Eine weitere Herausforderung für GenoRobotics besteht darin, die Kosten für die Sequenzierung zu senken, insbesondere durch die Verkürzung der Zeit, die für die Sequenzierung benötigt wird. Für diesen Schritt verwendet das Team den Sequenzierer von Oxford Nanopore Technologies, derzeit der einzige auf dem Markt, der tragbar ist.

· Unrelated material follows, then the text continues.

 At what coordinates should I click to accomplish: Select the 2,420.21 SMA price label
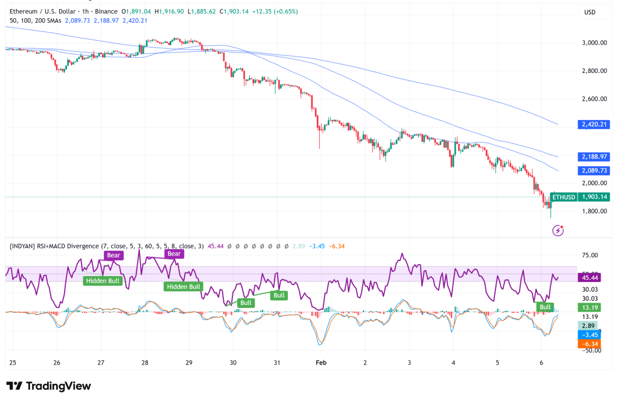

Die Studentinnen und Studenten haben einen Algorithmus entwickelt, der es während der Sequenzierung ermöglicht, die DNA-Sequenzen in Echtzeit zu rekonstruieren und gleichzeitig mit einer Datenbank zu vergleichen. "Sobald also die DNA-Sequenzen von ausreichender Qualität sind und die Pflanze mit ausreichender Genauigkeit identifiziert haben, können wir die Sequenzierung stoppen. Natürlich ist dieser Algorithmus in der Lage, offline zu laufen, um ihn in abgelegenen Gebieten einzusetzen", sagt Nicolas Adam.

Informatik, Biologie, Ingenieurwesen - die Mitglieder von GenoRobotics müssen das Wissen aus verschiedenen Disziplinen miteinander vermischen, damit das Projekt funktioniert. "Neben dem Schutz der Biodiversität hat mich die Verbindung von Biologie und Technik sehr interessiert. Man bringt sich gegenseitig Wissen bei, das ist ein sehr bereichernder Austausch, und ich lerne auch, Studentinnen und Studenten in Verfahren zu schulen, was mich die Grundlagen aus einem anderen Blickwinkel neu entdecken lässt", bemerkt Charlotte Alers, Masterstudentin in Neuro-X und Leiterin des Expeditionsbereichs von GenoRobotics. In Erwartung der üppigen Wälder Madagaskars führt sie ihr kleines Team auf die Wege des Botanischen Gartens, wo manche Pflanzen noch zögern, alle Geheimnisse ihrer DNA zu enthüllen.